* _What you are asked to do_: Where the listing below has a line with "Exjuez de la", write out exactly that line and every line after it, stopping after the line with "DNCD decomisa 264".

* _Supplied data_:

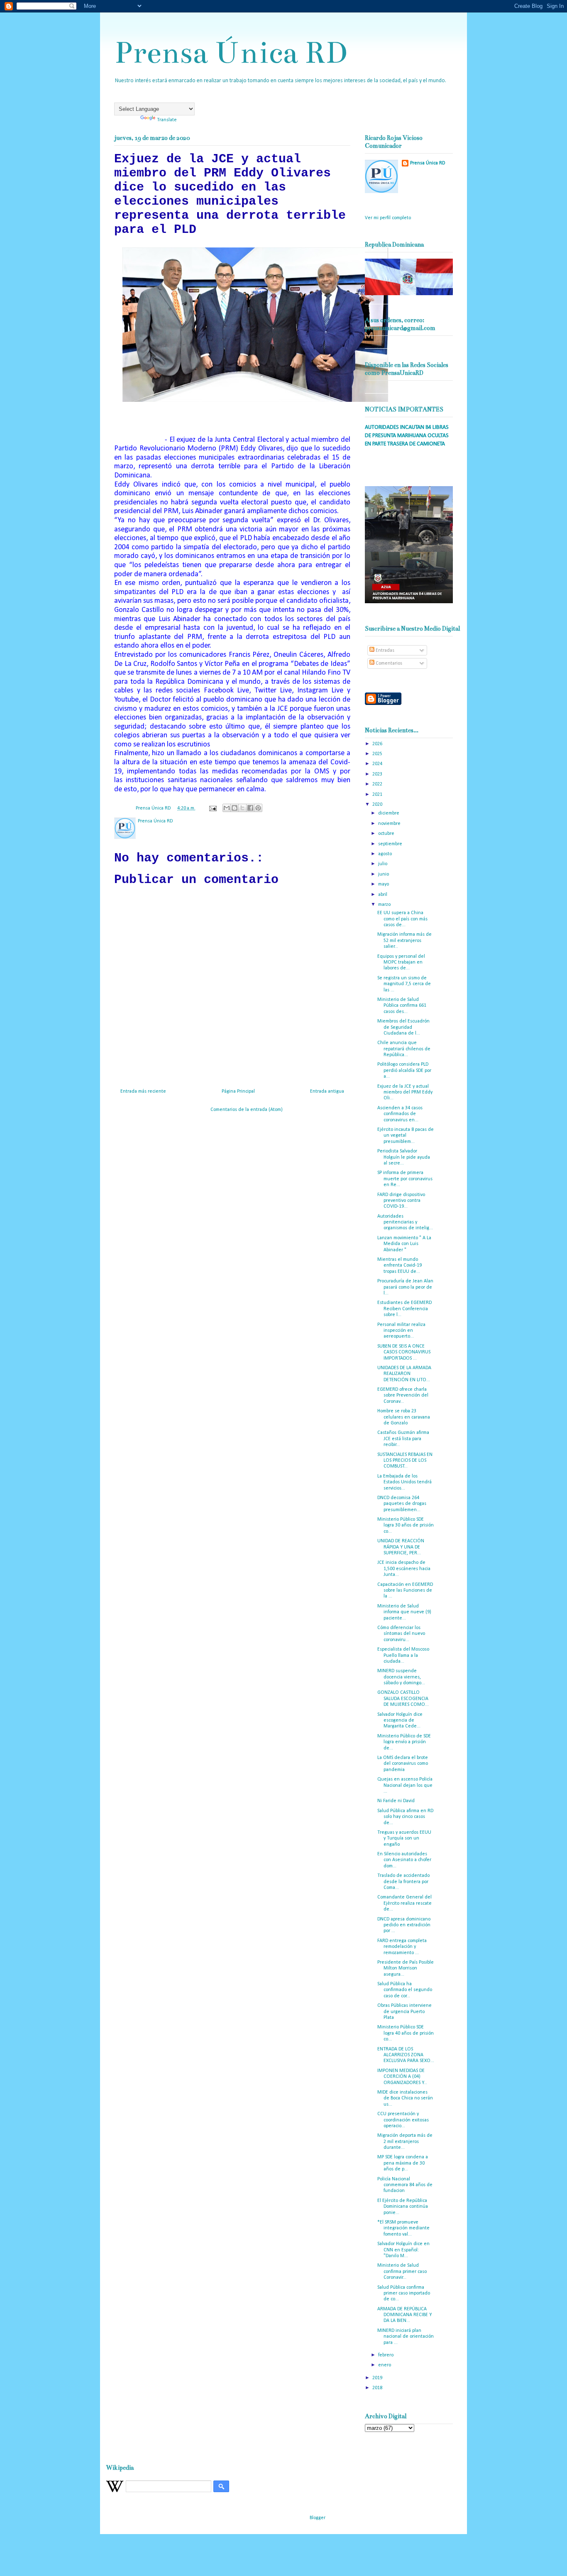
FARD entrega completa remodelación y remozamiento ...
--
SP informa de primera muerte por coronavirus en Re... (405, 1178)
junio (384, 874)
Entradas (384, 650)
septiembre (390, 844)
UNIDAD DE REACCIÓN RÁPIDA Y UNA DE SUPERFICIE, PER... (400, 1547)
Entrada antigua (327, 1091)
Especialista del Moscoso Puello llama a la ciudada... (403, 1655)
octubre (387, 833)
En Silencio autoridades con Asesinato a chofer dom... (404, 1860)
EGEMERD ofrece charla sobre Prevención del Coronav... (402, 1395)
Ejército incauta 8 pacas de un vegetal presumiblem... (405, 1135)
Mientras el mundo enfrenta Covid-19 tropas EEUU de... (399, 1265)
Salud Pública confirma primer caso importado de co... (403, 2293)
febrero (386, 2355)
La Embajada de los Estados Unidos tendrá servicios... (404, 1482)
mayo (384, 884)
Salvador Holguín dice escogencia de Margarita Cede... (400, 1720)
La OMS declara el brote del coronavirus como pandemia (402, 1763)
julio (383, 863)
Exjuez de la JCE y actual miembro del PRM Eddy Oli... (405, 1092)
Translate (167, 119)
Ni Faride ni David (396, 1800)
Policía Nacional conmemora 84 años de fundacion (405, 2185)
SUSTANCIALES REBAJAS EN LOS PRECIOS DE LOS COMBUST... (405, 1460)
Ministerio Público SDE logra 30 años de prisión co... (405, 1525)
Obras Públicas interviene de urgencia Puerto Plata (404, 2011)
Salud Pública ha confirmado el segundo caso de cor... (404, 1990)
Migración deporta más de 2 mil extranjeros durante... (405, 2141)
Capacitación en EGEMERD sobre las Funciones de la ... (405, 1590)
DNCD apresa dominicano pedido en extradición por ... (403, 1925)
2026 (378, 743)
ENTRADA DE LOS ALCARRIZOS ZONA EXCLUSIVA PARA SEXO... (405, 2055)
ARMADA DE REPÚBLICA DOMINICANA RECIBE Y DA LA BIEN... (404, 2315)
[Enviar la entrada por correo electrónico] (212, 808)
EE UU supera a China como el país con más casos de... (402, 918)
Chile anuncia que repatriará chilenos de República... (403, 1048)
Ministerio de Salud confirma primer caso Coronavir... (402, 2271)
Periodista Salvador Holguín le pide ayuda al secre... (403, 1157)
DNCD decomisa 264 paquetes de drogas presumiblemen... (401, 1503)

* _Finished task_:
Exjuez de la JCE y actual miembro del PRM Eddy Oli... (405, 1092)
Translate (167, 119)
Ni Faride ni David (396, 1800)
Policía Nacional conmemora 84 años de fundacion (405, 2185)
SUSTANCIALES REBAJAS EN LOS PRECIOS DE LOS COMBUST... (405, 1460)
Ministerio Público SDE logra 30 años de prisión co... (405, 1525)
Obras Públicas interviene de urgencia Puerto Plata (404, 2011)
Salud Pública ha confirmado el segundo caso de cor... (404, 1990)
Migración deporta más de 2 mil extranjeros durante... (405, 2141)
Capacitación en EGEMERD sobre las Funciones de la ... (405, 1590)
DNCD apresa dominicano pedido en extradición por ... (403, 1925)
2026 (378, 743)
ENTRADA DE LOS ALCARRIZOS ZONA EXCLUSIVA PARA SEXO... (405, 2055)
ARMADA DE REPÚBLICA DOMINICANA RECIBE Y DA LA BIEN... (404, 2315)
[Enviar la entrada por correo electrónico] (212, 808)
EE UU supera a China como el país con más casos de... (402, 918)
Chile anuncia que repatriará chilenos de República... (403, 1048)
Ministerio de Salud confirma primer caso Coronavir... (402, 2271)
Periodista Salvador Holguín le pide ayuda al secre... (403, 1157)
DNCD decomisa 264 paquetes de drogas presumiblemen... (401, 1503)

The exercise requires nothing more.